Het arrest betreft een Finse zaak over een raamovereenkomst inzake advisering op landbouwgebied, waarbij alle inschrijvers die aan de geschiktheidseisen voldoen en een examen met goed gevolg hebben afgelegd, worden toegelaten tot de raamovereenkomst. De landbouwers die een advies willen aanvragen, kunnen vervolgens contact opnemen met een adviseur naar eigen keuze. Gedurende de looptijd van de raamovereenkomst worden er geen nieuwe inschrijvers tot de overeenkomst meer toegelaten. De behandelende rechter vraagt zich af of een dergelijke overeenkomst moet worden gekwalificeerd als een ‘overheidsopdracht’ en legt deze vraag via een prejudiciële procedure voor aan het Hof van Justitie.

Kenmerken van een overheidsopdracht

Het Hof herhaalt allereerst de regel van de open house-uitzondering uit het Falk Pharma-arrest: de keuze van een bepaalde inschrijving is een element dat intrinsiek verbonden is met de ingevoerde regelgeving voor overheidsopdrachten. In het geval dat deze keuze wordt overgelaten aan een derde partij en de aanbestedende dienst zelf geen inschrijver aanwijst aan wie exclusief een opdracht wordt gegund, bestaat er geen noodzaak om het handelen van deze aanbestedende dienst aan de nauwkeurige regels van de aanbestedingsrichtlijnen te onderwerpen. In dat geval is er dus geen sprake van een ‘overheidsopdracht’.

Open huis hoeft niet continue open

In het arrest van 1 maart heeft het Hof deze maatstaf verder uitgebreid. Ook in het geval dat de toegang tot de raamovereenkomst wordt beperkt tot ondernemers die uiterlijk op het moment van publicatie van het definitieve besluit een inschrijving hebben gedaan, en waarbij gedurende de looptijd van de raamovereenkomst geen nieuwe inschrijvers worden toegelaten, kan geen sprake zijn van een ‘overheidsopdracht’. Beslissend blijft of de aanbestedende dienst een criterium noemt voor het vergelijken en rangschikken van de ontvankelijke inschrijvingen.

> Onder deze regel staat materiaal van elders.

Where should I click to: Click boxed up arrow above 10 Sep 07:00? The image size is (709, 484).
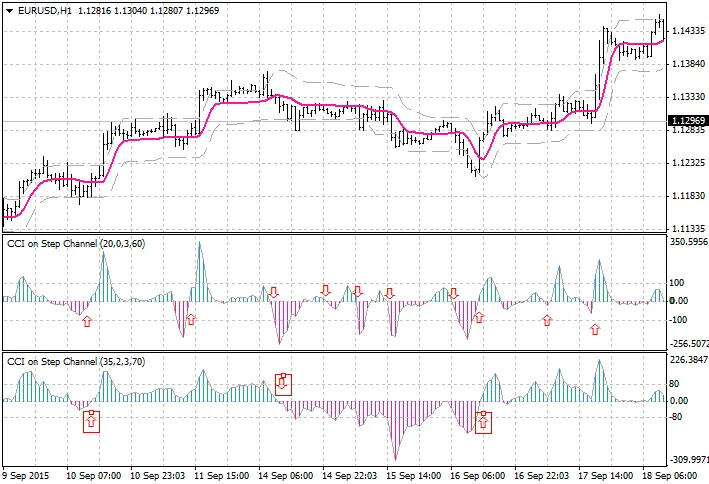click(x=91, y=421)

Van belang is dus dat indien een overeenkomst een systeem bevat waarbij alle inschrijvers die aan de geschiktheidseisen voldoen tot de overeenkomst worden toegelaten, en waarbij gedurende de looptijd van de overeenkomst geen nieuwe inschrijvers meer worden toegelaten, er geen sprake is van een ‘overheidsopdracht’ in de zin van de aanbestedingsrichtlijnen. De keuze voor een betreffende inschrijver ligt immers niet bij de overheidsinstantie, maar bij een derde partij.

Met name relevant voor sociaal domein

Met name in het sociaal domein wordt geregeld een open house-aanbesteding uitgezet. Deze uitspraak bevestigt dat er dan geen aanbestedingsplicht geldt. Het blijft mogelijk –maar is dus niet verplicht- om periodiek nieuwe zorgpartijen/ inschrijvers toe te laten.